-- Aim of the exercise --
Below are entries. Reproduce exactly the lines between the line holding "Ask an Expert (95, 2207)" and the line holding "Help (369, 18)", inclusive, and only those.

(Collected data)
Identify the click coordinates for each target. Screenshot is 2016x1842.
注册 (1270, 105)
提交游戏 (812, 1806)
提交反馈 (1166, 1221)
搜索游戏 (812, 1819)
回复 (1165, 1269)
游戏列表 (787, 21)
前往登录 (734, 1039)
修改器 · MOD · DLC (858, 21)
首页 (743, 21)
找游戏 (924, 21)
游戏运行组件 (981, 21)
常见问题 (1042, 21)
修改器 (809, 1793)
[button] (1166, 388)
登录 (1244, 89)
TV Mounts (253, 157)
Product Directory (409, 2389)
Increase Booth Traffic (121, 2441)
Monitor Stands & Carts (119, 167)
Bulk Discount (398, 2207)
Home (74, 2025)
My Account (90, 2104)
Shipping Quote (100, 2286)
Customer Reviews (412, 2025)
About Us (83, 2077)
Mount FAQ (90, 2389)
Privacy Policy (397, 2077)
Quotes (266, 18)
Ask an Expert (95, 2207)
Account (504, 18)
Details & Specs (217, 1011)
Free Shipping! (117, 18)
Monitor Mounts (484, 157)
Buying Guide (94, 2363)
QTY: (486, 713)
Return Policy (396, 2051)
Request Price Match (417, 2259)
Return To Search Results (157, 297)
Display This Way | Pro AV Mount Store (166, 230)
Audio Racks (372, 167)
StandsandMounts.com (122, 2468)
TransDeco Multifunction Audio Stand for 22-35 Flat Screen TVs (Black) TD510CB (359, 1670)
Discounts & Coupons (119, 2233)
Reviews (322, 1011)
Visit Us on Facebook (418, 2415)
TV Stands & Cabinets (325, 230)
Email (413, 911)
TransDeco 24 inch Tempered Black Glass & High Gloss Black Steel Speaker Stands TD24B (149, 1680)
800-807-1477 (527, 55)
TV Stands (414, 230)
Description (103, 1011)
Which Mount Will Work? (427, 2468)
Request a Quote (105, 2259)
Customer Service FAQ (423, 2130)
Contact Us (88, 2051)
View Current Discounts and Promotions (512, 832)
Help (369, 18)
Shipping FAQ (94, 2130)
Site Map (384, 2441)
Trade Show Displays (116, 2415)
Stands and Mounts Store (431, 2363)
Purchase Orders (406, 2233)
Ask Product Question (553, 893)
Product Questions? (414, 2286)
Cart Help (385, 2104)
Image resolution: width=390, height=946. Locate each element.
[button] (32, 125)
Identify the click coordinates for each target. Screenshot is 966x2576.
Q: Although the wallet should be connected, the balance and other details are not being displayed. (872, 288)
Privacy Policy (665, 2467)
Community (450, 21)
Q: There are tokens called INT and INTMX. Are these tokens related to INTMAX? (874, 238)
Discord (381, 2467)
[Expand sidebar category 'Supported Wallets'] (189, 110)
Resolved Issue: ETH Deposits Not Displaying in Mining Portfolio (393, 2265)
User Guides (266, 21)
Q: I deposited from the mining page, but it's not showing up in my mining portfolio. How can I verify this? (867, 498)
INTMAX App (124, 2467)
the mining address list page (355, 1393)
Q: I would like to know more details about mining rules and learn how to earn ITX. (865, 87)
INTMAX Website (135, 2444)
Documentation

-- Response area --
Ask an Expert (95, 2207)
Account (504, 18)
Details & Specs (217, 1011)
Free Shipping! (117, 18)
Monitor Mounts (484, 157)
Buying Guide (94, 2363)
QTY: (486, 713)
Return Policy (396, 2051)
Request Price Match (417, 2259)
Return To Search Results (157, 297)
Display This Way | Pro AV Mount Store (166, 230)
Audio Racks (372, 167)
StandsandMounts.com (122, 2468)
TransDeco Multifunction Audio Stand for 22-35 Flat Screen TVs (Black) TD510CB (359, 1670)
Discounts & Coupons (119, 2233)
Reviews (322, 1011)
Visit Us on Facebook (418, 2415)
TV Stands & Cabinets (325, 230)
Email (413, 911)
TransDeco 24 inch Tempered Black Glass & High Gloss Black Steel Speaker Stands TD24B (149, 1680)
800-807-1477 (527, 55)
TV Stands (414, 230)
Description (103, 1011)
Which Mount Will Work? (427, 2468)
Request a Quote (105, 2259)
Customer Service FAQ (423, 2130)
Contact Us (88, 2051)
View Current Discounts and Promotions (512, 832)
Help (369, 18)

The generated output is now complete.